Koresponden GBP, Yulian Ardiansyah, baru-baru ini duduk bersama Putri Ramadhani, Wakil Presiden Pemasaran di PTDI, untuk menggali alasan di balik keterlambatan tersebut dan menjelajahi potensi perubahan positif di masa mendatang.
Mengenai pengembangan N219A, mengapa memakan waktu begitu lama?

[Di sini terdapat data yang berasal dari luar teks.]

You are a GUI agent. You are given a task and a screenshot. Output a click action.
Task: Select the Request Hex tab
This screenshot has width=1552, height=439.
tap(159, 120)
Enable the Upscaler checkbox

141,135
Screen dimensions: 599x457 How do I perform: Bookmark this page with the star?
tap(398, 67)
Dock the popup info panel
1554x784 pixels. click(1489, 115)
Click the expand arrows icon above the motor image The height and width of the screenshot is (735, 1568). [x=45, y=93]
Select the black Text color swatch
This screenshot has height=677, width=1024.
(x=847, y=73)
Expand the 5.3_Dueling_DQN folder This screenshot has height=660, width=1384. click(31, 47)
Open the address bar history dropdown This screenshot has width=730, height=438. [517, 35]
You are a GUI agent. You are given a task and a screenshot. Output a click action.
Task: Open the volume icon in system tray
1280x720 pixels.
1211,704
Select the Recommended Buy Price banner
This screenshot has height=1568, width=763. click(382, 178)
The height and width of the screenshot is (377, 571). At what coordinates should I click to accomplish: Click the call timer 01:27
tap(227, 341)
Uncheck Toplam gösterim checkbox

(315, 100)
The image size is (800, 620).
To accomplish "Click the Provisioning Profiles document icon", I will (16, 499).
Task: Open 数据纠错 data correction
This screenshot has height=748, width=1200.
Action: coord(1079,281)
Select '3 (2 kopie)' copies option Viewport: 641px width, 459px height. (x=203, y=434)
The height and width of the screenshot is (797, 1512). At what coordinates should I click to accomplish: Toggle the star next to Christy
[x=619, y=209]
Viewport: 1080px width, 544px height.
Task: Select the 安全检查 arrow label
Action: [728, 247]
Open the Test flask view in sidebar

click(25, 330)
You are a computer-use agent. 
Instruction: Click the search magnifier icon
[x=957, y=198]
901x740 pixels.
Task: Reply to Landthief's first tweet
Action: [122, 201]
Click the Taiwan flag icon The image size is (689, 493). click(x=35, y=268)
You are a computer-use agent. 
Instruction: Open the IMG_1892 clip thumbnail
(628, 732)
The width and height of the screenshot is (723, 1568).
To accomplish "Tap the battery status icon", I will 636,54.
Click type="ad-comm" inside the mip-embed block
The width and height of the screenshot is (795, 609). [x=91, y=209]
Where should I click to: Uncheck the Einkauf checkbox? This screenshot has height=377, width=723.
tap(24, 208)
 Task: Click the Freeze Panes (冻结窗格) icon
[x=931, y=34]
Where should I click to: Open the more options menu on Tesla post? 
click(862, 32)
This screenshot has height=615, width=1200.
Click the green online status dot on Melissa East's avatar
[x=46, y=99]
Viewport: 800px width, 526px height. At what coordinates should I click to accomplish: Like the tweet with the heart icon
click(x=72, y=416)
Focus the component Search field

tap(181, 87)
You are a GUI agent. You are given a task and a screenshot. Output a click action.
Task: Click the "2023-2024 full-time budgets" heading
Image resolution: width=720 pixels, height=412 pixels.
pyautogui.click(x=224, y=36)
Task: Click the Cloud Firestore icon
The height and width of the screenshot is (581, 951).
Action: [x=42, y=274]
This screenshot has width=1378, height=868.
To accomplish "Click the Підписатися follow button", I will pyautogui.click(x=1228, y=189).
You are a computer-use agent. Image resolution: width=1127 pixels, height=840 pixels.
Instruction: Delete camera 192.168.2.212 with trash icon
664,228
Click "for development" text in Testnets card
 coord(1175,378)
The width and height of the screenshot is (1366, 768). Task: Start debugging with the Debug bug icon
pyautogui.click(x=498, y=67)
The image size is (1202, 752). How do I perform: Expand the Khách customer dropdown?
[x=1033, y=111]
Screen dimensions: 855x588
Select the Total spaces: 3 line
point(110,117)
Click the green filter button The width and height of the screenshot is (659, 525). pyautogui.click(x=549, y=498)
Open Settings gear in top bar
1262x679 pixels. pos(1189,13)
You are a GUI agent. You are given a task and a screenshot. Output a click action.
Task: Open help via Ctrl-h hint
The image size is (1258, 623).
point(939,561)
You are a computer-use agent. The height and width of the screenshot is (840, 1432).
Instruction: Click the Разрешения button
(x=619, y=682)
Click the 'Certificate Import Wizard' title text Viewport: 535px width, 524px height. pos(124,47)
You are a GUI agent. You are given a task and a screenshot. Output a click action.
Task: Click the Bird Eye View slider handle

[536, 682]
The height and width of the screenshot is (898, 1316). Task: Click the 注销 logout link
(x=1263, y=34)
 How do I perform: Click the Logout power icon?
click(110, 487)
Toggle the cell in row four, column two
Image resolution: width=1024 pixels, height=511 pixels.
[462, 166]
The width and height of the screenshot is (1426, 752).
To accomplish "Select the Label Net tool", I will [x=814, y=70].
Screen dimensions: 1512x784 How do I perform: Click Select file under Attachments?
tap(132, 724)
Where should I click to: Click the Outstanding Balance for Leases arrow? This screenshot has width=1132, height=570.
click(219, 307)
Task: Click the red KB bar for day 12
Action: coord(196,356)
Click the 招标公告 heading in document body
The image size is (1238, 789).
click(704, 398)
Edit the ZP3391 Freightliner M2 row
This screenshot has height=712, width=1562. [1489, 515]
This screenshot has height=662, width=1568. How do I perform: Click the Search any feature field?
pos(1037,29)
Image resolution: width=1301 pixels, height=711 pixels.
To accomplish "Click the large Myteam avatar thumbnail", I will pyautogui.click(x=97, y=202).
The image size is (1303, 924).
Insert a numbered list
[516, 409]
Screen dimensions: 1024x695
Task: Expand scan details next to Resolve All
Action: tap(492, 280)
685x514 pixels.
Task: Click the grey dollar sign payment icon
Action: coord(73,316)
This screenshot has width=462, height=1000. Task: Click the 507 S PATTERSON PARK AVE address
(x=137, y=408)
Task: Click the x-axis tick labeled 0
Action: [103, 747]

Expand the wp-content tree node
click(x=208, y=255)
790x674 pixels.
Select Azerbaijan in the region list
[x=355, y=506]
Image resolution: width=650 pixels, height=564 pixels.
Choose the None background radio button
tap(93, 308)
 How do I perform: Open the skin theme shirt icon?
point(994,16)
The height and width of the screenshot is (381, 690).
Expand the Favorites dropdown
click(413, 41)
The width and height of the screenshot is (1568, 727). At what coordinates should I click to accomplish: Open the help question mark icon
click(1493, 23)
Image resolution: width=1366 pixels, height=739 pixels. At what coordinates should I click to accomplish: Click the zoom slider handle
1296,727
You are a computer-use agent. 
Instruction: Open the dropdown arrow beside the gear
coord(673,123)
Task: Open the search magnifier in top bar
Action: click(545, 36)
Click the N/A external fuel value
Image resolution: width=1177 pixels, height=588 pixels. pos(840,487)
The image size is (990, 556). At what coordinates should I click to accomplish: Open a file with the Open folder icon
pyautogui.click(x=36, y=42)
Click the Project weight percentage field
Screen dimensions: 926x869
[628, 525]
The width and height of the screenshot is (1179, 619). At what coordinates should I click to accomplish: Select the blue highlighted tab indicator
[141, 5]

Pengembangannya telah berlangsung sejak N219, yang memperoleh sertifikasi pada tahun 2020 dan kemudian dilanjutkan dengan versi amfibi yang didanai oleh LAPAN (Lembaga Penerbangan dan Antariksa Nasional). Namun, setelah perubahan di mana LAPAN digabungkan ke dalam BRIN (Badan Riset dan Inovasi Nasional), pendanaannya dihentikan pada tahun 2021.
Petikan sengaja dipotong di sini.